Lewis's choice of medium is watercolor, but he makes sure they have the same depth and density as oil paintings. He takes a very research-focused approach, with great attention to detail and emphasis on the drawing phase. His process involves photographing the subject and planning what the other details will look like based on the pictures. He calls himself an “artistrator”. He intertwines aspects of culture and history into his art, sometimes using the art to make commentary or statements on current situations. Lewis says that if a project that he is working on takes place in a specific place, he will go to that place to photograph and observe the subject. He says that in this style, he is “writing with pictures”. Lewis also only accepts books and projects that feel right and positive to him. He describes himself as an emotional person, sometimes painting with tears in his eyes, but uses this as a strength in his approach to connect with his art.

==Works==
E.B. Lewis has illustrated more than seventy books for children.

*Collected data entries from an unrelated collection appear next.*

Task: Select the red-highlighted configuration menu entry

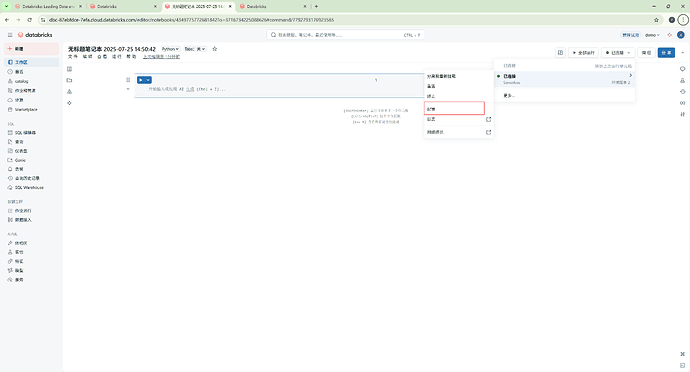Action: (x=454, y=108)
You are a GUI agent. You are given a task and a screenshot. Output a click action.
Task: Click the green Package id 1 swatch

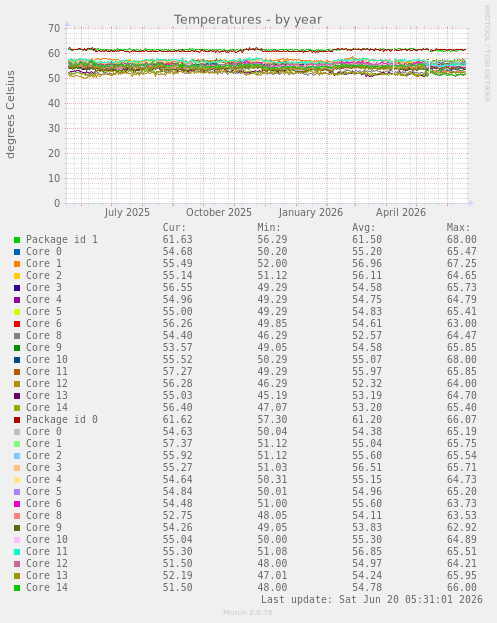coord(17,240)
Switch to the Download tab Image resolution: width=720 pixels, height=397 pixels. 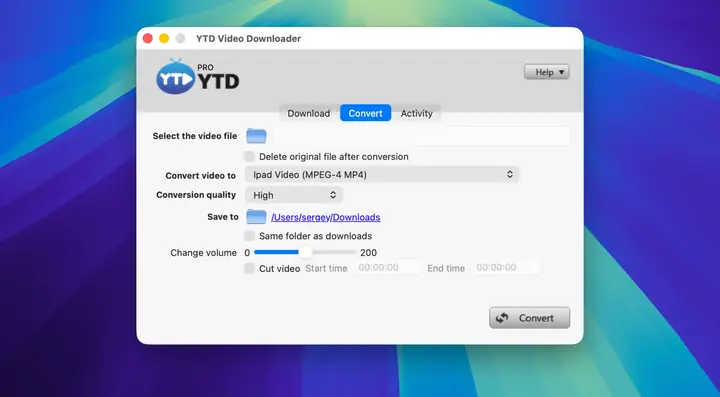point(309,113)
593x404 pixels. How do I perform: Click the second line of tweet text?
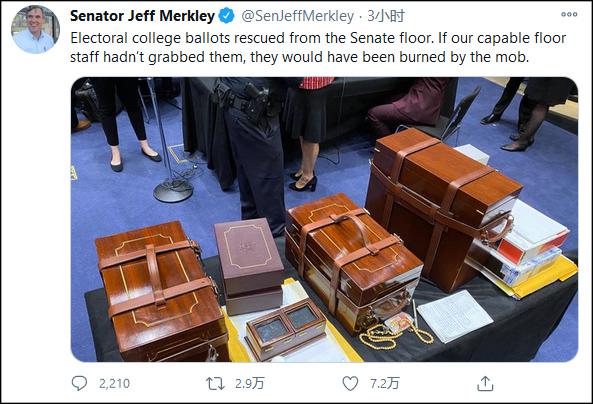(300, 57)
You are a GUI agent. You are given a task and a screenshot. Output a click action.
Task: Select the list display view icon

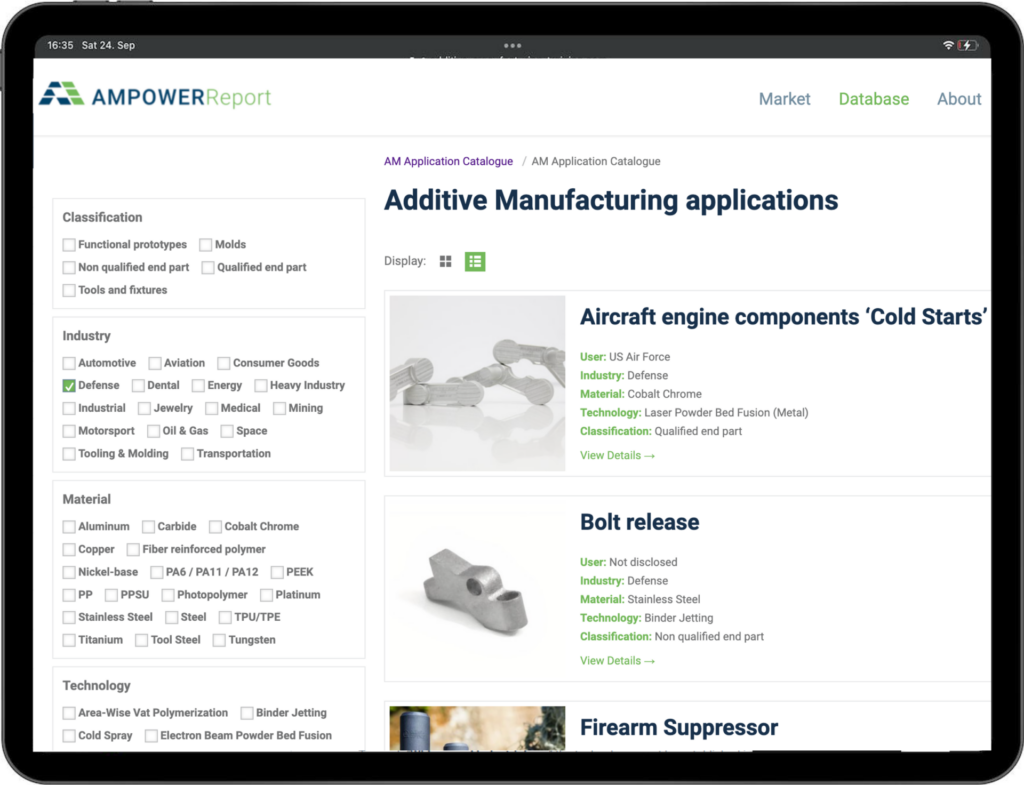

His illustrations include these well-known books among many others:

- Talkin' About Bessie: The Story of Aviator Elizabeth Coleman by Nikki Grimes
- Down the Road by Alice Schertle
- My Rows and Piles of Coins by Tolowa M. Mollel
- The Bat Boy and His Violin by Gavin Curtis
- My Best Friend by Mary Ann Rodman
- The Other Side by Jacqueline Woodson
- Each Kindness by Jacqueline Woodson
- I Want to Be Free by Joseph Slate
- The Walk by Winsome Bingham
- Because of Winn-Dixie by Kate DiCamillo
- This Little Light of Mine by E.B. Lewis
- Preaching to the Chickens by Jabari Asim
- Dark Was the Night by Gary Golio

One book, Circle Unbroken, written by Margot Theis Raven, was later set to the music of the late composer William Grant Still and performed in 2007 by members of Chamber Music Charleston for educational performances. The Negro Speaks of Rivers by Langston Hughes is one of his most well-known collaborations. His illustrations accompany each line of the poetry with powerful and emotional images. Coming on Home Soon by Jacqueline Woodson is another notable work by Lewis. His style and use of light captures the story that Woodson is telling.

==Awards and honors==

- 1996 ALA Notable Children's Book Award for Alice Schertle's Down the Road
- 1999 - Coretta Scott King Illustrator Honor for The Bat Boy and His Violin by Gavin Curtis
- 2002 Notable Book for the Language Arts Award for Jacqueline Woodson's’ The Other Side
- 2003 - Coretta Scott King Illustrator Award Winner for Talkin’ About Bessie: The Story of Aviator Elizabeth Coleman by Nikki Grimes.
- 2004 Caldecott Honor Award Winner, Jacqueline Woodson's Coming on Home Soon
- 2005 - Caldecott Honor Award for Coming on Home Soon by Jacqueline Woodson
- 2006 - Charlotte Zolotow Award for My Best Friend by Mary Ann Rodman
- 2009 - Orbis Picture Award Winner for The Secret World of Walter Anderson by Hester Bass
- 2013 - Charlotte Zolotow Award Winner for Each Kindness by Jacqueline Woodson
- 2016 - New York Times Best Illustrated Book Award, Kirkus Best Illustrated Book Award, and the Golden Kite Honor Award for Preaching to the Chickens: The Story of Young John Lewis by Jabari Asim.